Are you among the roughly 50 million seniors with a Medicare Part D prescription drug plan? You may end up paying less for certain medications come 2026 – and beyond.
Negotiating Prescription Drug Costs
The cost of brand-name prescription medications has increased steadily over time. As a result, many older adults have trouble affording the drugs on which they rely. Some even resort to skipping their dosages to save money. In fact, 82 percent of U.S. adults describe the cost for their prescription medications as “unreasonable.”
In late 2022, Congress passed the Inflation Reduction Act in an effort to address this problem over the coming years. Provisions in this legislation include allowing lawmakers to begin negotiations on prices for certain high-cost prescription drugs as early as 2024.
Most recently, the federal government announced 10 medications, currently used by about 9 million people enrolled in Medicare nationwide, that will undergo the first phase of pricing negotiations:
Negotiations on prices for these prescription drugs, which include blood thinners and treatments for people with Type 2 diabetes, will take place between October 2023 and August 2024.
“Our goal with these negotiations is to improve access to some of the costliest drugs for millions of people with Medicare while driving competition and innovation,” Chiquita Brooks-LaSure, administrator of the Centers for Medicare and Medicaid Services, said in a news release.
Those For and Against Drug Pricing Reform
The drug pricing law does not come without significant controversy. Large pharmaceutical companies have in fact filed numerous lawsuits in opposition to the legislation. They claim that the negotiations will drive down their revenue and profits, while limiting their capacity to develop as many new medications.

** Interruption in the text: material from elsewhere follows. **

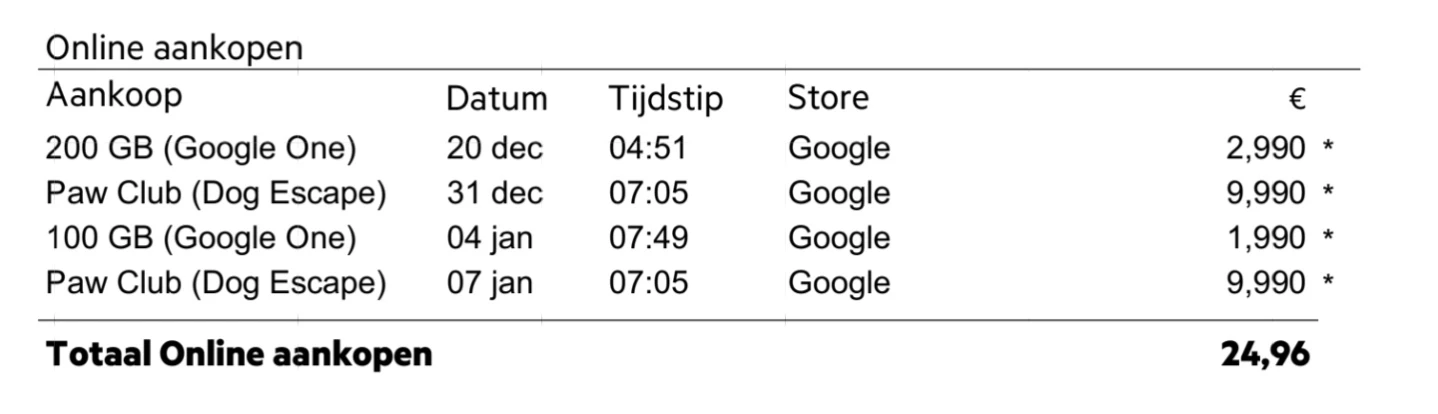Select the Paw Club entry dated 07 jan

[x=216, y=283]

Meanwhile, lawmakers behind the bill say that price cuts for prescription drugs will reap a range of benefits. For one, they tout the process as a way to make health care for older Americans more affordable. Estimates outline annual savings of $25 billion with lower drug pricing. Proponents also assert that the drug pricing regulations will ultimately save taxpayers money and reduce the federal deficit by billions of dollars, all while improving consumers’ well-being.
What Discounting Pricing Will Mean for Medicare Patients Going Forward
For the first 10 prescription medications headed into the negotiation process, discounted prices are set to become effective in 2026. By 2029, it’s expected that patients will be paying less for up to 60 different drugs covered by Medicare. Several other cost-saving measures are included in the legislation. For example, earlier this year Medicare patients saw the cost of their prescription insulin drop to $35 a month.
The Act will also limit how much Part D enrollees spend out of pocket for their prescriptions to $2,000 a year. According to a White House news release, this measure alone will save each of the nearly 2 million people who are now paying the most for their medications an average of $2,500 a year.